Alexa Test

Researchers Snuck 234 Policy-Flouting Alexa Skills Past Amazon, But Users Probably Needn’t Worry

Tricking Amazon into publishing Alexa skills that blatantly violate its policies is shockingly easy, according to Clemson University study. In the course of a year, the researchers bamboozled Amazon 234 times, without the need for even a mildly complex scheme. But, while that doesn’t reflect well on Amazon’s process, the average Alexa user likely doesn’t have to be too concerned about their privacy or cybersecurity.

Certifying Spree

To study on the Alexa Skill Store’s approval process, the researchers created simple, limited voice apps that went against Amazon’s rules in some form. They would indicate in the submission that, for instance, the app didn’t ask for personal information, advertise for a brand, or that it was designed for children to view. The app itself would then include obvious ads, ask for the user’s name right away, or be graphically violent. Amazon accepted 193 on the first try, and the other 41 after some minor tweaks that didn’t actually resolve the problem cited by the platform. Essentially, as long as the violation isn’t the first thing to happen when the skill opens, it would get published. The academic team cited the limited and inconsistent checks made by reviewers and their assumption of good faith on the part of whoever submitted the skill.

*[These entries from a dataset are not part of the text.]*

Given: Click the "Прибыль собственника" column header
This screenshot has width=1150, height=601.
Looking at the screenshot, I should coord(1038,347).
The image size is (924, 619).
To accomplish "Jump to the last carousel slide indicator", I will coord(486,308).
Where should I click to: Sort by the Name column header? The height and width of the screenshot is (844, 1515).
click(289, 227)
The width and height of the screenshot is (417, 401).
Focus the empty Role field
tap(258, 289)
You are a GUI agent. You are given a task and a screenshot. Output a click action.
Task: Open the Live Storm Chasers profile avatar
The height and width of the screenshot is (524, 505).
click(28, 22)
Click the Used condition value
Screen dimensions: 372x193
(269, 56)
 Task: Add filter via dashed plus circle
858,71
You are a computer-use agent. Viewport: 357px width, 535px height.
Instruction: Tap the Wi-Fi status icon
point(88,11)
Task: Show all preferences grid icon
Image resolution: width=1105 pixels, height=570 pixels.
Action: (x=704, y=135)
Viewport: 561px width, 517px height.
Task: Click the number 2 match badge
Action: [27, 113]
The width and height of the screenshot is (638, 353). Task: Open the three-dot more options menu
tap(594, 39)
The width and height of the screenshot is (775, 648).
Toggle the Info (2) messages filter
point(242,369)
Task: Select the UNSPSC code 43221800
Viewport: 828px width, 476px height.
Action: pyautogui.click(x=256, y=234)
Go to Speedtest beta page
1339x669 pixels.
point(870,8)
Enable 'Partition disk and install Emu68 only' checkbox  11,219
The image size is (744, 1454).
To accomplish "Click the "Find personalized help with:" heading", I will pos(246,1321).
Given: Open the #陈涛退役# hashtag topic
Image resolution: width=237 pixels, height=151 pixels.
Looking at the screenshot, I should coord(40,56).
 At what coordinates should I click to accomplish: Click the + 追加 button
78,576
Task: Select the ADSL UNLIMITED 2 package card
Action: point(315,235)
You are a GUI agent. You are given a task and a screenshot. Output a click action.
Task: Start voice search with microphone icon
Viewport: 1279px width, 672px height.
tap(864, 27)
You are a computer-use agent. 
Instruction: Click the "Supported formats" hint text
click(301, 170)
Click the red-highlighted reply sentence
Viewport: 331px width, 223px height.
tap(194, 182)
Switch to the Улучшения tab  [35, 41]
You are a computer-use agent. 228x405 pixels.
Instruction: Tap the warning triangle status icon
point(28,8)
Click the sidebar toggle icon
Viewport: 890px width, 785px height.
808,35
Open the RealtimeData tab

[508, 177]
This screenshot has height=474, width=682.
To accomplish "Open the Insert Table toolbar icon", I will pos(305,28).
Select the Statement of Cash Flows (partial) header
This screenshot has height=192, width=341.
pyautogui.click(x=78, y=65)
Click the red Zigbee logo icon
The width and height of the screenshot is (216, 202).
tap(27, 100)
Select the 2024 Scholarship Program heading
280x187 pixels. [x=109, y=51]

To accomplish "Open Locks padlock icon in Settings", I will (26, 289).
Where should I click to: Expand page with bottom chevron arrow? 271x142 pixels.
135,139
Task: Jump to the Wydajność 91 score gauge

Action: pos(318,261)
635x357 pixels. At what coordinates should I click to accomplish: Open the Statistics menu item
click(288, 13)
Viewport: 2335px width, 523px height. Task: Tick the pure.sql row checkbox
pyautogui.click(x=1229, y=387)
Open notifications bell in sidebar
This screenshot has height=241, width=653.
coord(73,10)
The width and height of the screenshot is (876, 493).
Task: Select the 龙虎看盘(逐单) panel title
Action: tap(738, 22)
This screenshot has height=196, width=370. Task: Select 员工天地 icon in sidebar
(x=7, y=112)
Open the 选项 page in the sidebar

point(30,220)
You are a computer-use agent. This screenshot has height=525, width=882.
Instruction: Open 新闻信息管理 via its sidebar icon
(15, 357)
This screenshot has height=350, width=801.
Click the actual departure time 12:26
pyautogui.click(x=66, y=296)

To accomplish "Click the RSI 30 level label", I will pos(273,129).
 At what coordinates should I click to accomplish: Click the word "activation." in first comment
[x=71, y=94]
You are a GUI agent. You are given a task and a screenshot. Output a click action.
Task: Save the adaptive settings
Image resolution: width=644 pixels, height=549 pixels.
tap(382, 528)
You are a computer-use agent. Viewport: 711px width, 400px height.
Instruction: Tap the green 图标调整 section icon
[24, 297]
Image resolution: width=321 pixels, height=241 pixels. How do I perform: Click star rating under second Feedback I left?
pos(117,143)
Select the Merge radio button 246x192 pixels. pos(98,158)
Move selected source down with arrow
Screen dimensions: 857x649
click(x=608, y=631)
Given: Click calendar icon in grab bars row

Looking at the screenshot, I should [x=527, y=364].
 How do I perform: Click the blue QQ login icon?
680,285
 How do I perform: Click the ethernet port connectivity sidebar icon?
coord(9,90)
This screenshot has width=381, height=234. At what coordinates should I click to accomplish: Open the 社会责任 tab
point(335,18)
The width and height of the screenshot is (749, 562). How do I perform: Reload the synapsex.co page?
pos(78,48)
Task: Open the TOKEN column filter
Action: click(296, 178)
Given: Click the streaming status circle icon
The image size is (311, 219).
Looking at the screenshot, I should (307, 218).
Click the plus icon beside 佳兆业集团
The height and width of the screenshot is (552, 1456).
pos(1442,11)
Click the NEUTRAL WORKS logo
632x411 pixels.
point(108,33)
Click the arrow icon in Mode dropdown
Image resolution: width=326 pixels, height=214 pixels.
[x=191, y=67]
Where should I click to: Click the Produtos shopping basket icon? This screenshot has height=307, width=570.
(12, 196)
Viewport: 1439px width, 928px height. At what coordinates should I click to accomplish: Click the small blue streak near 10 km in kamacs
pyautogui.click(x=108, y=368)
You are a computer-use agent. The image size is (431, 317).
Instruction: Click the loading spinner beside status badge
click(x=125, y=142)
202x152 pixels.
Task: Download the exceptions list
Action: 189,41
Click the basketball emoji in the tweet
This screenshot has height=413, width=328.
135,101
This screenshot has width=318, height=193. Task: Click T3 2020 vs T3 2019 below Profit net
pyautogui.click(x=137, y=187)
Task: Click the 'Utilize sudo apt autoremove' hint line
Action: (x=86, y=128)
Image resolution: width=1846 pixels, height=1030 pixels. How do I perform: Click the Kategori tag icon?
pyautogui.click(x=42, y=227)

“From our experiments, we understood that Amazon has placed overtrust in third-party skill developers,” the researchers explained. “The Privacy & Compliance form submitted by developers plays an important role in the certification process. If the developer answers the questions in a way that specifies a violation of policy, then the skill is rejected on submission and if the developer answers dishonestly, the skill gets certified with a high probability.”

Danger Zone

Though skills in the experiment were not truly malicious, the researchers said it would not have changed the approval of the skill if they had been actual criminals attempting to get at private information or con people into giving them money. After removing their own test skills, the researchers used negative reviews of skills to find 825 other rule-breaking Alexa skills. Still, while it isn’t a good thing that these skills make it to the platform, the threat they pose may be overblown.

For one thing, just because the skill gets published doesn’t mean it will last long. Amazon performs maintenance checks on skills after they are published, especially on any aimed at children. Problematic voice apps could get caught at any time. The chances of that go up significantly if bad reviews appear or a complaint is made by a user. Amazon pulls no punches when it discovers people or companies attempting to leverage its products this way. It is suing two companies for stealing from Alexa voice assistant users with a fraudulent tech support scam.

Even if a dangerous Alexa skill is lying in wait, there’s a good chance it will never be enabled by a customer. Voice apps have a hard enough time promoting non-malicious software, the chances of stumbling across the few made for criminal purposes before they are caught are small. Not to mention, it would still have to entice a user to try it out, which is extra unlikely if there are only a few reviews, and they are either negative or obviously from the people who built the skill. The security risk described by the study is real, but it probably isn’t a crisis. On the scale of concerns, this is a bigger issue than a laser hacking a smart speaker, but it doesn’t rate a complete rewrite of the certification process either.